IME, yes. Higher (28C) with first time female can give me 90% male out of 200-300 fry.

While low (25-26C) with 4+ time female may give me 90% female.


----------



## MABetta (Jan 10, 2021)

indjo said:


> IME, yes. Higher (28C) with first time female can give me 90% male out of 200-300 fry.
> 
> While low (25-26C) with 4+ time female may give me 90% female.


Thanks for the response, will definitely watch temps next time


----------



## Fish 4 sale ¢50 a fish. (Sep 30, 2019)

I never knew about this, interesting!


----------



## Hania41806 (Dec 10, 2020)

Wow, i had no clue about this. That is crazy!


----------



## indjo (Jun 6, 2010)

Please note that sex outcome is only a myth based on breeder's experience. So I might have been lucky to get the above results. . . . Remember; eggs laid are about 1500. 200-300 is only a fraction of the total gene pool.

Dont take the above info as "absolute truth". Always compare several breeder's results and make your own assessment.

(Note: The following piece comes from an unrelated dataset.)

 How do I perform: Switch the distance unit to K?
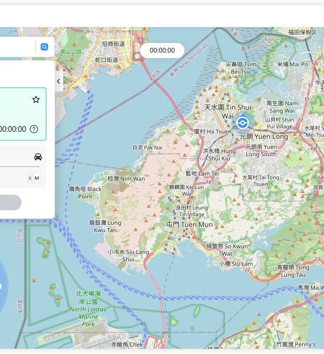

Below are some myths on sex outcome;
1. age of breeders - younger male (4 moth) = more males
2. Higher temp. = More males 
3. Higher pH = more males
4. First 3 spawn (females) = more males

I rely on 2 and 4, though I don't always get what I want.


----------



## MABetta (Jan 10, 2021)

indjo said:


> Please note that sex outcome is only a myth based on breeder's experience. So I might have been lucky to get the above results. . . . Remember; eggs laid are about 1500. 200-300 is only a fraction of the total gene pool.
> 
> Dont take the above info as "absolute truth". Always compare several breeder's results and make your own assessment.
> 
> ...


Thanks, I know for the most part its the luck of the spawn. I just remember hearing about turtles/alligators and heat and thought I would ask. 14 is such a small number to compare anything to....just thought I would ask.


----------